The Doctor was earnest in his convictions of the duty that lay before him, and his sister's consent to share the charge left him free to act. He felt all the best impulses of his nature challenged by the proposal. Here, at least, was one chance to snatch a brand from the burning,—to lead this poor little misguided wayfarer into those paths which are "paths of pleasantness." No image of French grace or of French modes was prefigured to the mind of the parson; his imagination had different range. He saw a young innocent (so far as any child in his view could be innocent) who prattled in the terrible language of Rousseau and Voltaire, who by the providence of God had been born in a realm where all iniquities flourished, and to whom, by the further and richer providence of God, a means of escape was now offered. He would no more have thought of declining the proposed service, even though the poor girl were dressed in homespun and clattered in sabots, than he would have closed his ear to the cry of a drowning child.

Within that very week the Doctor wrote his reply to Maverick.

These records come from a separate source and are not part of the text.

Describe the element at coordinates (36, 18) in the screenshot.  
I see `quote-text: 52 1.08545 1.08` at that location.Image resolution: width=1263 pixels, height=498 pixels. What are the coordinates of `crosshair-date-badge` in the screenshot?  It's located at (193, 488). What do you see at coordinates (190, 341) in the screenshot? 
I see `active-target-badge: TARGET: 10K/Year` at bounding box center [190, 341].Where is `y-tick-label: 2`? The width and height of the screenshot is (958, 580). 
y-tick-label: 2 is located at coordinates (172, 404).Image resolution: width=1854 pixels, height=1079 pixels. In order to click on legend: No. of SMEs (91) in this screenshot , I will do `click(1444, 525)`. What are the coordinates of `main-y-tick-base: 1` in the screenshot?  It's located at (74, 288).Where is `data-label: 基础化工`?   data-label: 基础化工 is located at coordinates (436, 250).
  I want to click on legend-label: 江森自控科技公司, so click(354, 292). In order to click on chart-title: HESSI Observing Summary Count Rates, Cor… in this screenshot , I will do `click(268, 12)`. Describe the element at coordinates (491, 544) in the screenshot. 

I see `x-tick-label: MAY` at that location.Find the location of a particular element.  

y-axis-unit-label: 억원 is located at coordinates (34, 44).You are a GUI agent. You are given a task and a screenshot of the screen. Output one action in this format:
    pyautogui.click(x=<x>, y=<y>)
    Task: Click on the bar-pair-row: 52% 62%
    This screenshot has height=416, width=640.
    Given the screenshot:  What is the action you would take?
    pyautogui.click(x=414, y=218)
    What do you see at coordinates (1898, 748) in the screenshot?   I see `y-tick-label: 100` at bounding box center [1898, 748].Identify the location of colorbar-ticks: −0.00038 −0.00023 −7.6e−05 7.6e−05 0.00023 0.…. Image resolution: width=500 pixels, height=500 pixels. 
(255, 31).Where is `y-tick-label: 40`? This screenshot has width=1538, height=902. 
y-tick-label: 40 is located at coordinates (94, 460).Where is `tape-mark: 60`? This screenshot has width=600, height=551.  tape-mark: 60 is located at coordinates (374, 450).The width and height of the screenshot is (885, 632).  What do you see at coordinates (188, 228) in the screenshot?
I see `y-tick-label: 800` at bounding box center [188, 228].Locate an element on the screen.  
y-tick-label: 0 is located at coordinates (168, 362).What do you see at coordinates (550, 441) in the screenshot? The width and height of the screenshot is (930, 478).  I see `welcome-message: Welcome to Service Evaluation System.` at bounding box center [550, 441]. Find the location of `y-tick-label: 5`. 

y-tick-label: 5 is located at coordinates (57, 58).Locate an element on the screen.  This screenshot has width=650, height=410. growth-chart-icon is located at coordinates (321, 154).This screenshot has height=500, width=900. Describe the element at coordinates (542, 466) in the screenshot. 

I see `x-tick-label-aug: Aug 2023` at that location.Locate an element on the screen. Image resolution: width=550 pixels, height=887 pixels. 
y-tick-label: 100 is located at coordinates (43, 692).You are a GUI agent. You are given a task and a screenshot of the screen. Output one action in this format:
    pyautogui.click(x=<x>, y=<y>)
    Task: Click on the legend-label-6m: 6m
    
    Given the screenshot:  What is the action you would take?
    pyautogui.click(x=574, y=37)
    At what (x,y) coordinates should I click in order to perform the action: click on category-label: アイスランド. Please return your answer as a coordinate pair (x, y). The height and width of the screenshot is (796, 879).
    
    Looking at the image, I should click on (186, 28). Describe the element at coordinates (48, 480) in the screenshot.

He assured him that he would most gladly undertake the trust he had proposed,—"hoping, by God's grace, to lead the little one away from the delusions of sense and the abominations of Antichrist, to the fold of the faithful."

"I could wish," he continued, "that you had given me more definite information in regard to the character of her early religious instruction, and told me how far the child may still remain under the mother's influence in this respect; for, next to special interposition of Divine Grace, I know no influence so strong in determining religious tendencies as the early instruction or example of a mother.

"My sister has promised to give home care to the little stranger, and will, I am sure, welcome her with zeal It will be our purpose to place your daughter at the day-school of a worthy person, Miss Betsey Onthank, who has had large experience, and under whose tuition my boy Reuben has been for some time established. My sister and myself are both of opinion that the presence of any French attendant upon the child would be undesirable.

"I hope that God may have mercy upon the French people,—and that those who dwell temporarily among them may be watched over and be graciously snatched from the great destruction that awaits the ungodly."